● What you have to do
Set down the following lines exactly as they appear, without any changes.

● Material provided

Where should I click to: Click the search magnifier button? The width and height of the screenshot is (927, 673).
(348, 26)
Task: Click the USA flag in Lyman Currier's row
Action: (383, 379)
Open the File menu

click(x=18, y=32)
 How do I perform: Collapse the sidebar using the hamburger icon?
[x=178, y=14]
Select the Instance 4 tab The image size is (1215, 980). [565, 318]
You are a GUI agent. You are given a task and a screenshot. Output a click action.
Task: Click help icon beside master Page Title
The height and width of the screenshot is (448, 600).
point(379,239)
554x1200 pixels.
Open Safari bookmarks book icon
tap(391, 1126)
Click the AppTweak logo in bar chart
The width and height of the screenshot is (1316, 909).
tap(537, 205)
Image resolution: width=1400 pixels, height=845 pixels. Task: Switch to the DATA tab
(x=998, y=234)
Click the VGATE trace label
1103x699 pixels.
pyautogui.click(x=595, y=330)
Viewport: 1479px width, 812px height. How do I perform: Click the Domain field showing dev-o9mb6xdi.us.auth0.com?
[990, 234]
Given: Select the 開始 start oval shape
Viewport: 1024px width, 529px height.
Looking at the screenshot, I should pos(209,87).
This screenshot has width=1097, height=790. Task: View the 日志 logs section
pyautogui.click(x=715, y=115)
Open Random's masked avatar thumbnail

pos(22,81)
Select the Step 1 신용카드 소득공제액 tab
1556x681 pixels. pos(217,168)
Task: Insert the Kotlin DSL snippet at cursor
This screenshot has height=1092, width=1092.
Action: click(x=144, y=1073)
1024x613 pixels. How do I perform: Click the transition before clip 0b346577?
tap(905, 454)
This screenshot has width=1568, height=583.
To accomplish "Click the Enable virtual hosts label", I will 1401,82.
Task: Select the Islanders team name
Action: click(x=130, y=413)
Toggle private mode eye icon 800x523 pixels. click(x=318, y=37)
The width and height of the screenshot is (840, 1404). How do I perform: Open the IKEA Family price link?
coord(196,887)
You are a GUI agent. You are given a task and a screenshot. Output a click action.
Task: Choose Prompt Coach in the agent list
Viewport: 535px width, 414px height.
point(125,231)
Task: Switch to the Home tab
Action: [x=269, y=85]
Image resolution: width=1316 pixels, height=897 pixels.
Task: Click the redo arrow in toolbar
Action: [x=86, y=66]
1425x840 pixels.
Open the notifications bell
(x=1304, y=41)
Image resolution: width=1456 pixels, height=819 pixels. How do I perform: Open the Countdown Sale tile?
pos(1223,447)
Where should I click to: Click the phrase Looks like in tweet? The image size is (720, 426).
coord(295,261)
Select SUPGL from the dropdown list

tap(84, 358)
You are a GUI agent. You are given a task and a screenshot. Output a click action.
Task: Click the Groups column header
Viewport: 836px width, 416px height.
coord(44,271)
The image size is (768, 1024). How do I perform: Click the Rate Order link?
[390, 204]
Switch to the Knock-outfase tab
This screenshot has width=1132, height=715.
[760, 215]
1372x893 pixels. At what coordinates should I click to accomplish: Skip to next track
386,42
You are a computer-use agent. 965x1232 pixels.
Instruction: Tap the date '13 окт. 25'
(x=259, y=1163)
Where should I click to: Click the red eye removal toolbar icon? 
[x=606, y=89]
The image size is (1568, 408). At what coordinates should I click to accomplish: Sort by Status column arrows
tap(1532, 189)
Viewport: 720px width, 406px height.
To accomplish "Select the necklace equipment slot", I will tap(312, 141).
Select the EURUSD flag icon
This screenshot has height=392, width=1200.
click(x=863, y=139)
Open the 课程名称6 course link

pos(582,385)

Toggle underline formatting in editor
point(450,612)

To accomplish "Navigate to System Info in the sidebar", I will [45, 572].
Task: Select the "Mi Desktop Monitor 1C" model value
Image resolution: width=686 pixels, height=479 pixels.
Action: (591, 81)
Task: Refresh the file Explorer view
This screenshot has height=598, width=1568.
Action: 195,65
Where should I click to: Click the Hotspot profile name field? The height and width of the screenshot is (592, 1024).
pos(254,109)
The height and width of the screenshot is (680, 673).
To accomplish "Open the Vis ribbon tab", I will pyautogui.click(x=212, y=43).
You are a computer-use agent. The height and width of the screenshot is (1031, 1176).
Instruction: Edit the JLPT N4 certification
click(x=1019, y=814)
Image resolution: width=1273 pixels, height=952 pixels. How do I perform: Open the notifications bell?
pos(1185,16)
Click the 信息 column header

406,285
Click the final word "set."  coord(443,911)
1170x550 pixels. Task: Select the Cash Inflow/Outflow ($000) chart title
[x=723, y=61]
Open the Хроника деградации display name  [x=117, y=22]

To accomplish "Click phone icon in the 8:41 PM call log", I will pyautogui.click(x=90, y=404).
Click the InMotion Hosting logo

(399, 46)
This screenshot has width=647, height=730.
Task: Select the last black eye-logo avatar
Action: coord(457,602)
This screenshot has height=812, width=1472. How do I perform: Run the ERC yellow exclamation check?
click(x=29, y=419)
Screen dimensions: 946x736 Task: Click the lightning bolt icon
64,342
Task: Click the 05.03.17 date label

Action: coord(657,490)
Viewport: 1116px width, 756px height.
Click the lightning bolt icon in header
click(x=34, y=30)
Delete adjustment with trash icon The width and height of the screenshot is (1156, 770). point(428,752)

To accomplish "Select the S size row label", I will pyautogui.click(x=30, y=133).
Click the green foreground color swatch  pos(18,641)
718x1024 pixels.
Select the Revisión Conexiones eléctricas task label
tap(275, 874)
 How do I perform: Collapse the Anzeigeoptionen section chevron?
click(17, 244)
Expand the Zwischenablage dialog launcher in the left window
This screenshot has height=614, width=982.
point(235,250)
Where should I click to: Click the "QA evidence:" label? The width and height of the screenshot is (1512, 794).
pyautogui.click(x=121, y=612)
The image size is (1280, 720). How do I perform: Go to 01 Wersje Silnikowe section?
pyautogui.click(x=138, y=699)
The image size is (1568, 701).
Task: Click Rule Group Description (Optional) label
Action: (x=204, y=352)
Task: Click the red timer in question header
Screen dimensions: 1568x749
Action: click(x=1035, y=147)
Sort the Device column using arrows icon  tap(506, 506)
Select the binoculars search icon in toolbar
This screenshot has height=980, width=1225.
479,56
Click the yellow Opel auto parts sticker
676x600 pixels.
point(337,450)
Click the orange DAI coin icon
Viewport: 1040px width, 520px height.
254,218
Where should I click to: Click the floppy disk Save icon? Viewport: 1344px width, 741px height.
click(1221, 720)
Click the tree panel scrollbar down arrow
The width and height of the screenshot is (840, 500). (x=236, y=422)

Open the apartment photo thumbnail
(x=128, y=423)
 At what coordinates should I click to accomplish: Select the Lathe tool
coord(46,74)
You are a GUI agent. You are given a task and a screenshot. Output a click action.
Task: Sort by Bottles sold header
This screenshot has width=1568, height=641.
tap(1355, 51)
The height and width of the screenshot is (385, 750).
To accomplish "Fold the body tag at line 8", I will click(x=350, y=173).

● Result
Where should I click to: Click the search magnifier button? The width and height of the screenshot is (927, 673).
(348, 26)
Task: Click the USA flag in Lyman Currier's row
Action: (383, 379)
Open the File menu

click(x=18, y=32)
 How do I perform: Collapse the sidebar using the hamburger icon?
[x=178, y=14]
Select the Instance 4 tab The image size is (1215, 980). [565, 318]
You are a GUI agent. You are given a task and a screenshot. Output a click action.
Task: Click help icon beside master Page Title
The height and width of the screenshot is (448, 600).
point(379,239)
554x1200 pixels.
Open Safari bookmarks book icon
tap(391, 1126)
Click the AppTweak logo in bar chart
The width and height of the screenshot is (1316, 909).
tap(537, 205)
Image resolution: width=1400 pixels, height=845 pixels. Task: Switch to the DATA tab
(x=998, y=234)
Click the VGATE trace label
1103x699 pixels.
pyautogui.click(x=595, y=330)
Viewport: 1479px width, 812px height. How do I perform: Click the Domain field showing dev-o9mb6xdi.us.auth0.com?
[990, 234]
Given: Select the 開始 start oval shape
Viewport: 1024px width, 529px height.
Looking at the screenshot, I should pos(209,87).
This screenshot has width=1097, height=790. Task: View the 日志 logs section
pyautogui.click(x=715, y=115)
Open Random's masked avatar thumbnail

pos(22,81)
Select the Step 1 신용카드 소득공제액 tab
1556x681 pixels. pos(217,168)
Task: Insert the Kotlin DSL snippet at cursor
This screenshot has height=1092, width=1092.
Action: click(x=144, y=1073)
1024x613 pixels. How do I perform: Click the transition before clip 0b346577?
tap(905, 454)
This screenshot has width=1568, height=583.
To accomplish "Click the Enable virtual hosts label", I will 1401,82.
Task: Select the Islanders team name
Action: click(x=130, y=413)
Toggle private mode eye icon 800x523 pixels. click(x=318, y=37)
The width and height of the screenshot is (840, 1404). How do I perform: Open the IKEA Family price link?
coord(196,887)
You are a GUI agent. You are given a task and a screenshot. Output a click action.
Task: Choose Prompt Coach in the agent list
Viewport: 535px width, 414px height.
point(125,231)
Task: Switch to the Home tab
Action: [x=269, y=85]
Image resolution: width=1316 pixels, height=897 pixels.
Task: Click the redo arrow in toolbar
Action: [x=86, y=66]
1425x840 pixels.
Open the notifications bell
(x=1304, y=41)
Image resolution: width=1456 pixels, height=819 pixels. How do I perform: Open the Countdown Sale tile?
pos(1223,447)
Where should I click to: Click the phrase Looks like in tweet? The image size is (720, 426).
coord(295,261)
Select SUPGL from the dropdown list

tap(84, 358)
You are a GUI agent. You are given a task and a screenshot. Output a click action.
Task: Click the Groups column header
Viewport: 836px width, 416px height.
coord(44,271)
The image size is (768, 1024). How do I perform: Click the Rate Order link?
[390, 204]
Switch to the Knock-outfase tab
This screenshot has width=1132, height=715.
[760, 215]
1372x893 pixels. At what coordinates should I click to accomplish: Skip to next track
386,42
You are a computer-use agent. 965x1232 pixels.
Instruction: Tap the date '13 окт. 25'
(x=259, y=1163)
Where should I click to: Click the red eye removal toolbar icon? 
[x=606, y=89]
The image size is (1568, 408). At what coordinates should I click to accomplish: Sort by Status column arrows
tap(1532, 189)
Viewport: 720px width, 406px height.
To accomplish "Select the necklace equipment slot", I will tap(312, 141).
Select the EURUSD flag icon
This screenshot has height=392, width=1200.
click(x=863, y=139)
Open the 课程名称6 course link

pos(582,385)

Toggle underline formatting in editor
point(450,612)

To accomplish "Navigate to System Info in the sidebar", I will [45, 572].
Task: Select the "Mi Desktop Monitor 1C" model value
Image resolution: width=686 pixels, height=479 pixels.
Action: (591, 81)
Task: Refresh the file Explorer view
This screenshot has height=598, width=1568.
Action: 195,65
Where should I click to: Click the Hotspot profile name field? The height and width of the screenshot is (592, 1024).
pos(254,109)
The height and width of the screenshot is (680, 673).
To accomplish "Open the Vis ribbon tab", I will pyautogui.click(x=212, y=43).
You are a computer-use agent. The height and width of the screenshot is (1031, 1176).
Instruction: Edit the JLPT N4 certification
click(x=1019, y=814)
Image resolution: width=1273 pixels, height=952 pixels. How do I perform: Open the notifications bell?
pos(1185,16)
Click the 信息 column header

406,285
Click the final word "set."  coord(443,911)
1170x550 pixels. Task: Select the Cash Inflow/Outflow ($000) chart title
[x=723, y=61]
Open the Хроника деградации display name  [x=117, y=22]

To accomplish "Click phone icon in the 8:41 PM call log", I will pyautogui.click(x=90, y=404).
Click the InMotion Hosting logo

(399, 46)
This screenshot has width=647, height=730.
Task: Select the last black eye-logo avatar
Action: coord(457,602)
This screenshot has height=812, width=1472. How do I perform: Run the ERC yellow exclamation check?
click(x=29, y=419)
Screen dimensions: 946x736 Task: Click the lightning bolt icon
64,342
Task: Click the 05.03.17 date label

Action: coord(657,490)
Viewport: 1116px width, 756px height.
Click the lightning bolt icon in header
click(x=34, y=30)
Delete adjustment with trash icon The width and height of the screenshot is (1156, 770). point(428,752)

To accomplish "Select the S size row label", I will pyautogui.click(x=30, y=133).
Click the green foreground color swatch  pos(18,641)
718x1024 pixels.
Select the Revisión Conexiones eléctricas task label
tap(275, 874)
 How do I perform: Collapse the Anzeigeoptionen section chevron?
click(17, 244)
Expand the Zwischenablage dialog launcher in the left window
This screenshot has height=614, width=982.
point(235,250)
Where should I click to: Click the "QA evidence:" label? The width and height of the screenshot is (1512, 794).
pyautogui.click(x=121, y=612)
The image size is (1280, 720). How do I perform: Go to 01 Wersje Silnikowe section?
pyautogui.click(x=138, y=699)
The image size is (1568, 701).
Task: Click Rule Group Description (Optional) label
Action: (x=204, y=352)
Task: Click the red timer in question header
Screen dimensions: 1568x749
Action: click(x=1035, y=147)
Sort the Device column using arrows icon  tap(506, 506)
Select the binoculars search icon in toolbar
This screenshot has height=980, width=1225.
479,56
Click the yellow Opel auto parts sticker
676x600 pixels.
point(337,450)
Click the orange DAI coin icon
Viewport: 1040px width, 520px height.
254,218
Where should I click to: Click the floppy disk Save icon? Viewport: 1344px width, 741px height.
click(1221, 720)
Click the tree panel scrollbar down arrow
The width and height of the screenshot is (840, 500). (x=236, y=422)

Open the apartment photo thumbnail
(x=128, y=423)
 At what coordinates should I click to accomplish: Select the Lathe tool
coord(46,74)
You are a GUI agent. You are given a task and a screenshot. Output a click action.
Task: Sort by Bottles sold header
This screenshot has width=1568, height=641.
tap(1355, 51)
The height and width of the screenshot is (385, 750).
To accomplish "Fold the body tag at line 8", I will click(x=350, y=173).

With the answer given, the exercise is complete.